Crucial to the scheme’s development was the willingness of local national schools to welcome Aisling Gheal’s teachers into their classrooms, singers Eilís Uí Shúilleabháin, Eibhlís Uí Thuama, Seosaimhín Uí Chuilleanáin, and Seosamh Ó Críodáin over time joining Máire Ní Chéileachair, who began tutoring teenage singers at Coláiste Ghobnatan in Baile Mhúirne.
“The number of young people singing in ceantar Mhúscraí has multiplied in that 25 years,” says Ní Chrualaoí. “Of note within those would be Nell Ní Chróinín, who won Corn Uí Riada [premier sean-nós singing prize at Oireachtas na Samhna] – the first person from Múscraí to win it in about 50 years.
“The last person from Múscraí to win [the competition] was Peaití Thaidhg Pheig in the early 60s and my mother won it before him in 1951. Nell won it in 2014, followed by Conchubhar Ó Luasa in 2017 and Máire Ní Chéileachair in 2018, so we had a bit of a famine, followed by a feast where we had three local people winning it.
“That in itself would suggest that Aisling Gheal had a fairly powerful impact in a relatively short space of time,” adds Ní Chrualaoí, whose mother Máire Ní Cheocháin Uí Chrualaoí, an adjudicator at Corn Uí Riada in the 1980s and 90s, was a member of Acadamh Fódhla, the Gaeltacht academy founded by Peadar Ó Riada, its sean-nós singing faculty providing research support to Aisling Gheal’s teachers.
While 2025 sees Scéim Aisling Gheal celebrate 25 years, it also marks the retirement of its first teacher, Gradam Ceoil winner Ní Chéileachair, who in researching Múscraí’s songs “would always have gone back to the tobar, to the well”, says Ní Chrualaoí.
“She was the conduit, the link between young singers and the people who were no longer in a place where they could pass on the songs. She was very conscientious about being as true as she could to the tradition and very díograiseach [diligent] – but she didn’t claim to know it all.
“She’s a teacher by profession, and that’s important. There’s a methodology around how to learn a big song with six or seven verses; the words, the music, and there’s a lot involved in teaching a person how to sing a song, maybe in a language that’s not their first language.”
Though Ní Chéileachair’s retirement will be keenly felt, Aisling Gheal’s quarter-century of nurturing Múscraí’s young singers is bearing fruit, giving cause for optimism for the years ahead, adds Ní Chrualaoí.

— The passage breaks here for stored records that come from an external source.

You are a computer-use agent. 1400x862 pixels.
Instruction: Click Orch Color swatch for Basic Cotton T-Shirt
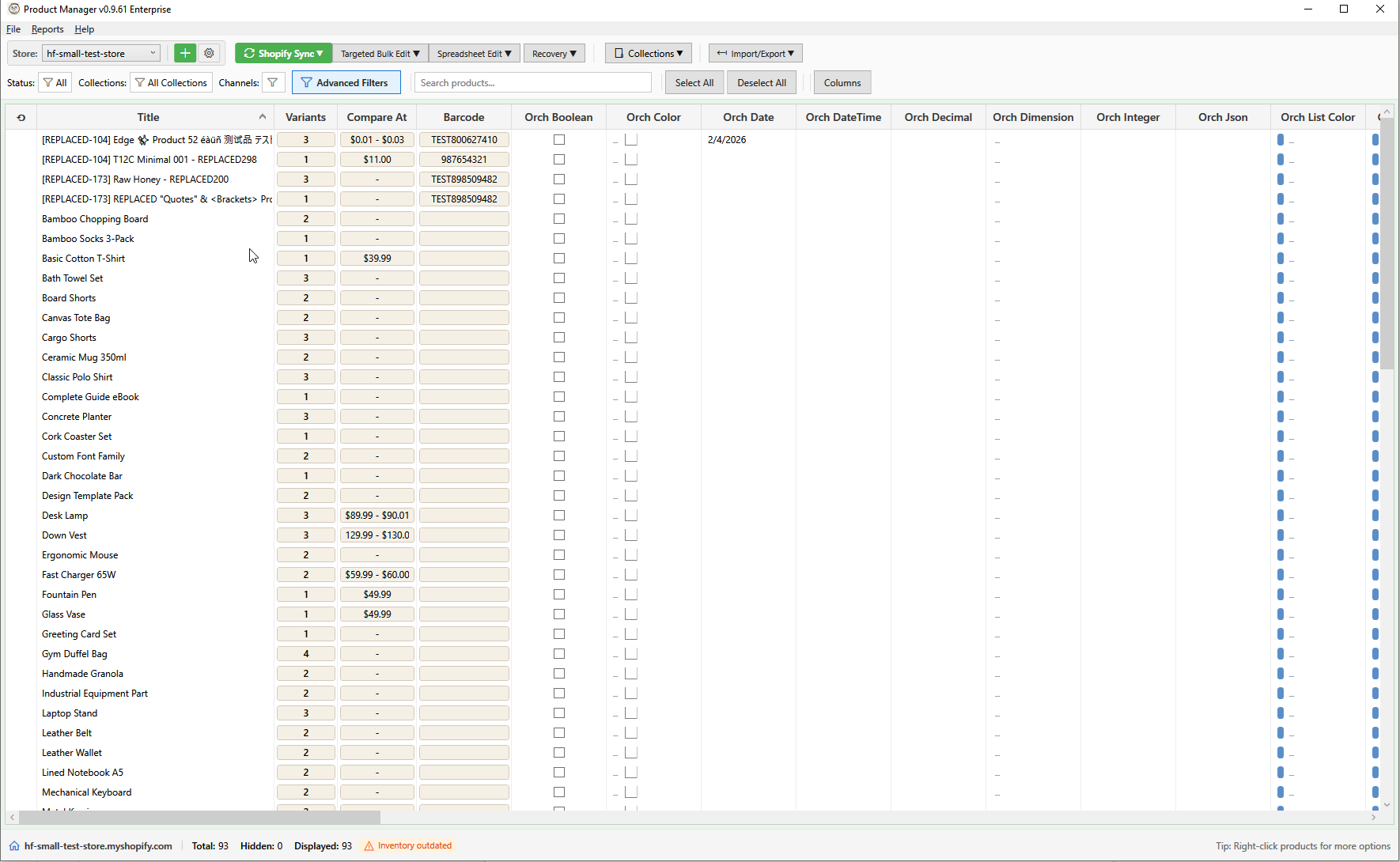tap(631, 259)
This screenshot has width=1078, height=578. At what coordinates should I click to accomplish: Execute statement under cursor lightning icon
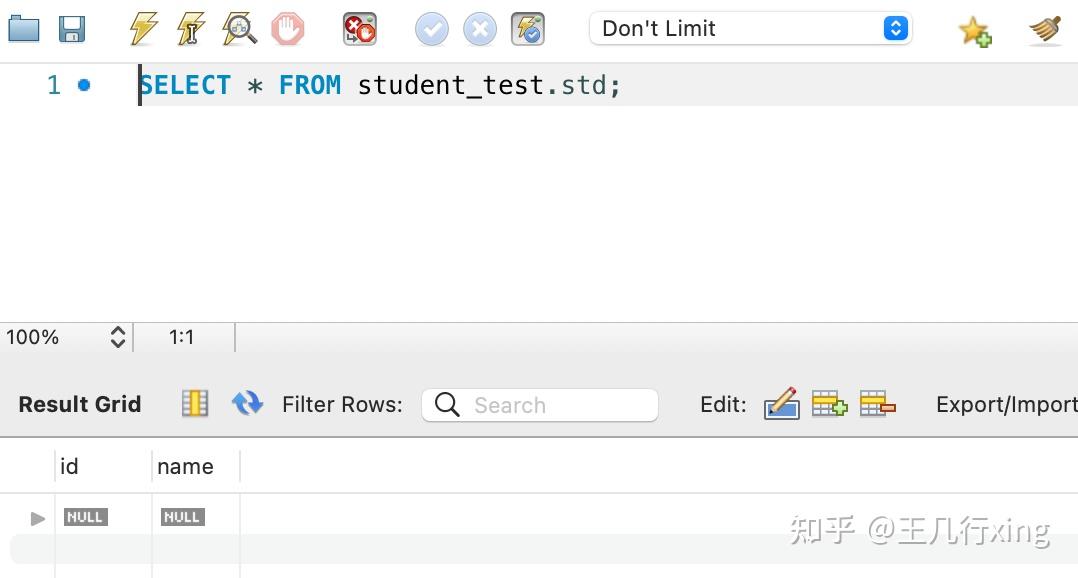pos(190,30)
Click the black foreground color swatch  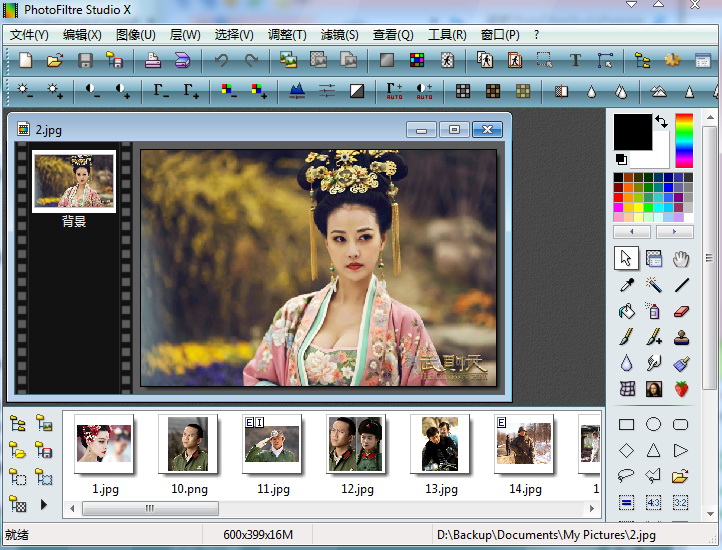click(x=632, y=132)
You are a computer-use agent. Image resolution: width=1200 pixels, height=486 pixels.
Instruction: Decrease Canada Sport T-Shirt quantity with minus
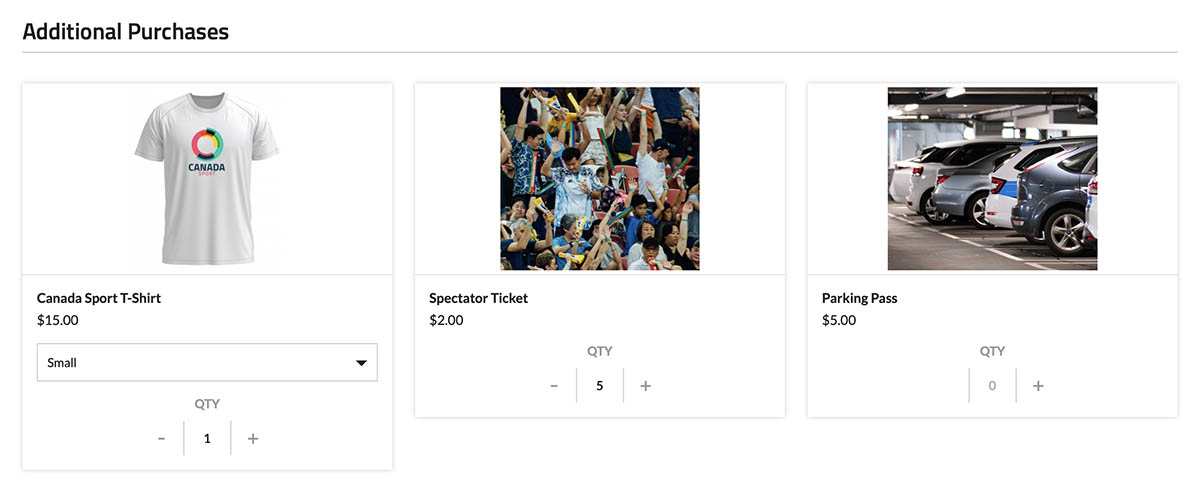point(161,439)
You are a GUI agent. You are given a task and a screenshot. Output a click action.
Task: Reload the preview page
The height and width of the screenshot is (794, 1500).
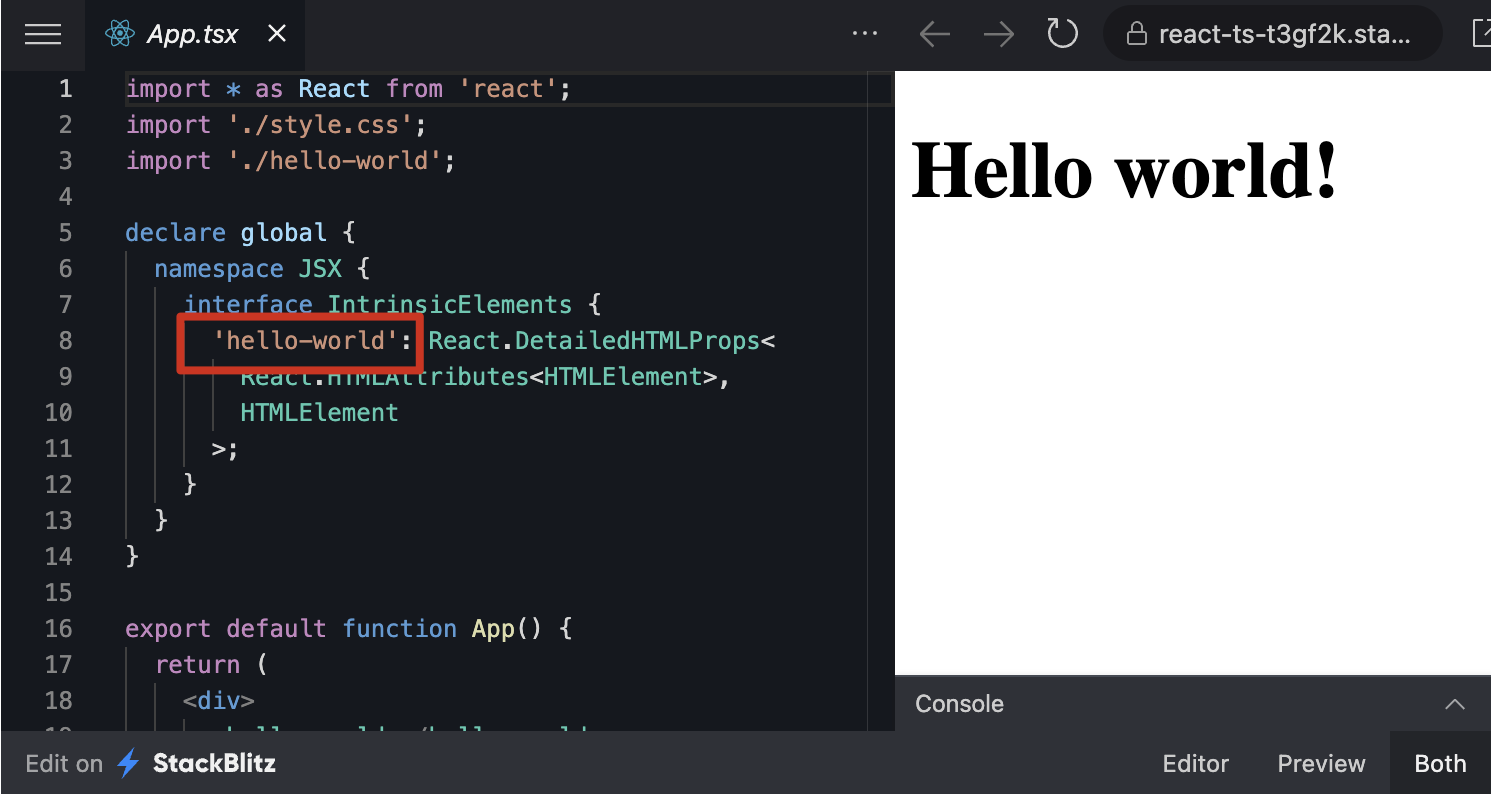[1062, 35]
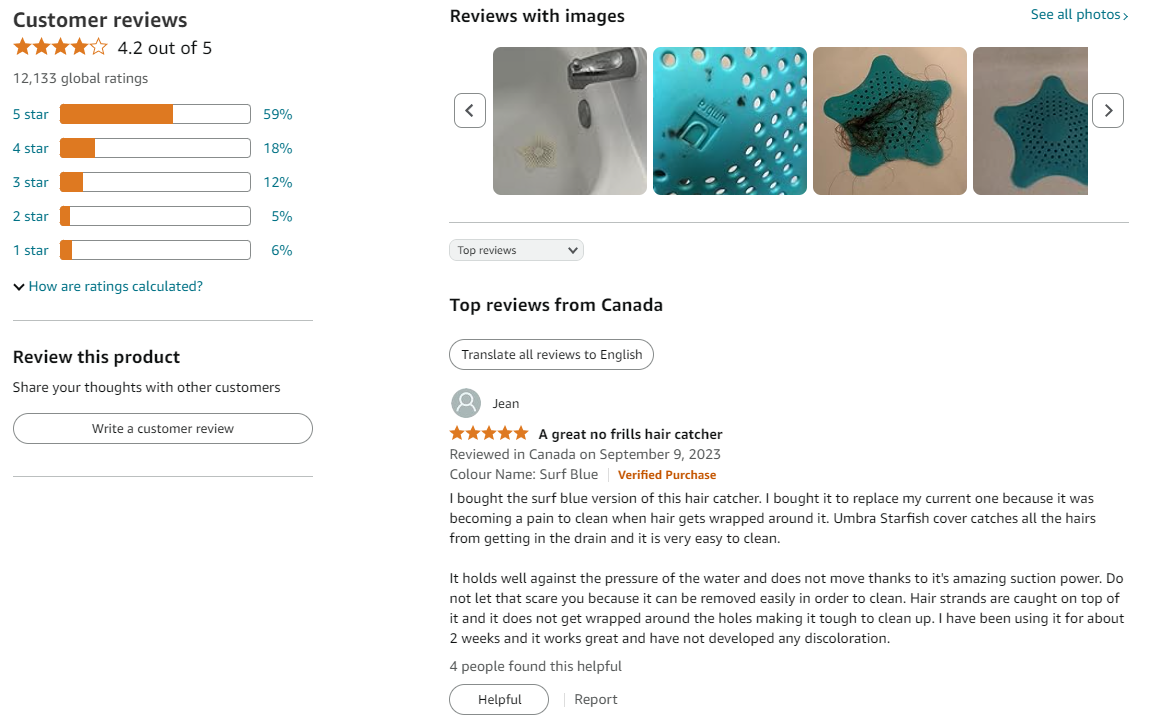Open the Top reviews sort dropdown

[517, 250]
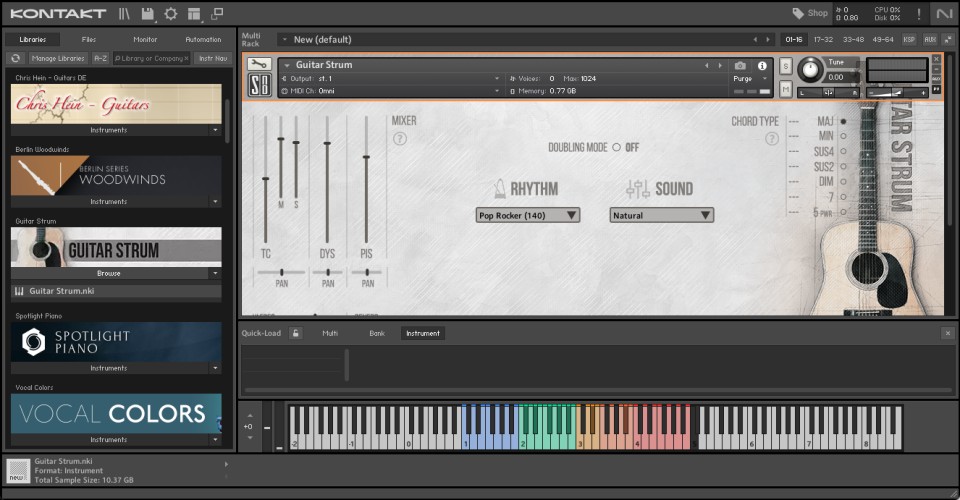The height and width of the screenshot is (500, 960).
Task: Toggle the Doubling Mode switch
Action: click(616, 148)
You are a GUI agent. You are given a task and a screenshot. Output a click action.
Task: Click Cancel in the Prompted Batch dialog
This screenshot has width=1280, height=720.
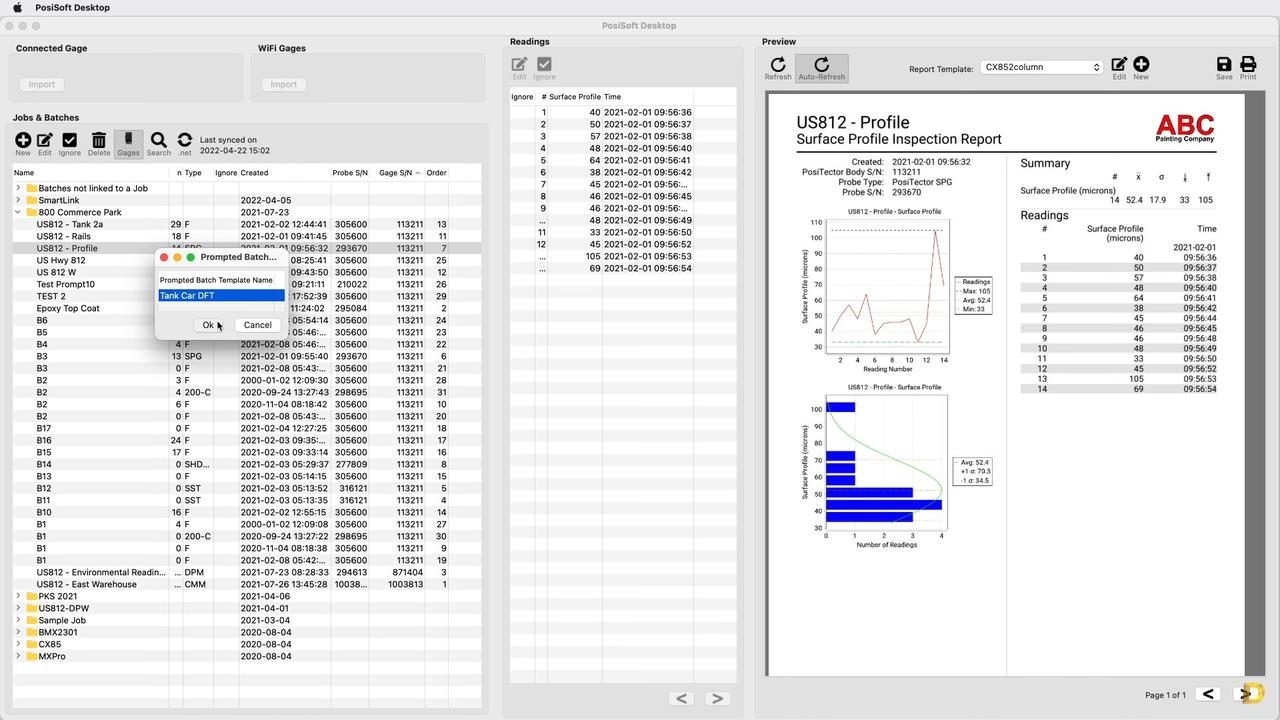pos(257,325)
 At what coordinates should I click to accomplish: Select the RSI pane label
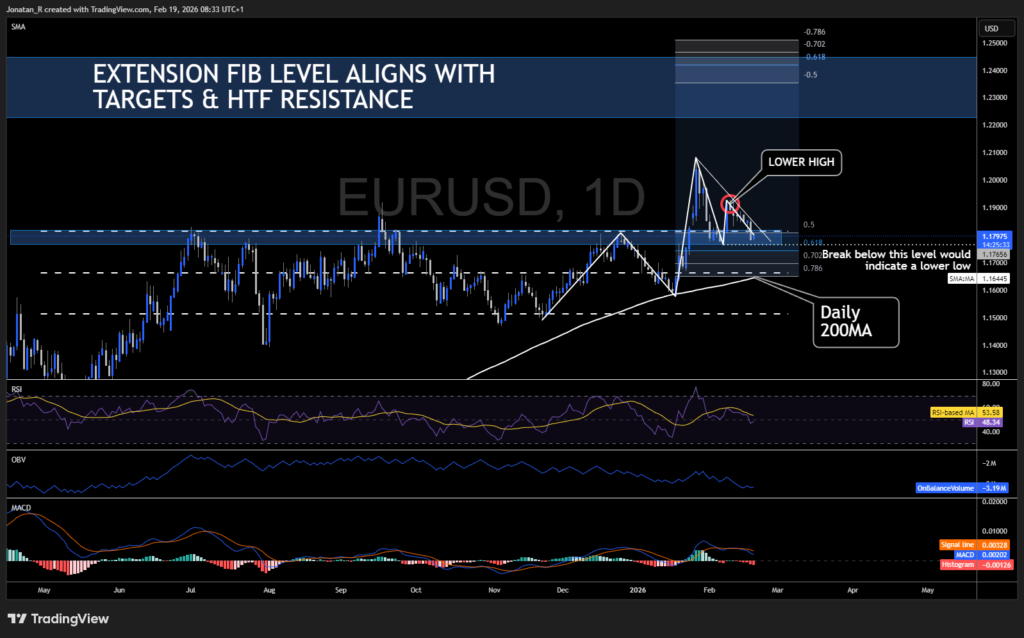click(x=16, y=386)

“I’m hopeful for the future because of the legacy she has left after her, that there’s enough people that she has taught and have regard for [the tradition] and have learned enough to step into her shoes.”
Some of those singers will be numbered among the large Múscraí contingent travelling North this week as Oireachtas na Samhna takes a sojourn in Belfast, distance no deterrent to the many Cork competitors, from under nine level right up to Corn Uí Riada.
The Oireachtas also hosts Thursday’s screening of a new documentary celebrating Aisling Gheal’s first 25 years, its title Aisling fé Bhláth reflecting the flourishing of this vision for the singing tradition’s future.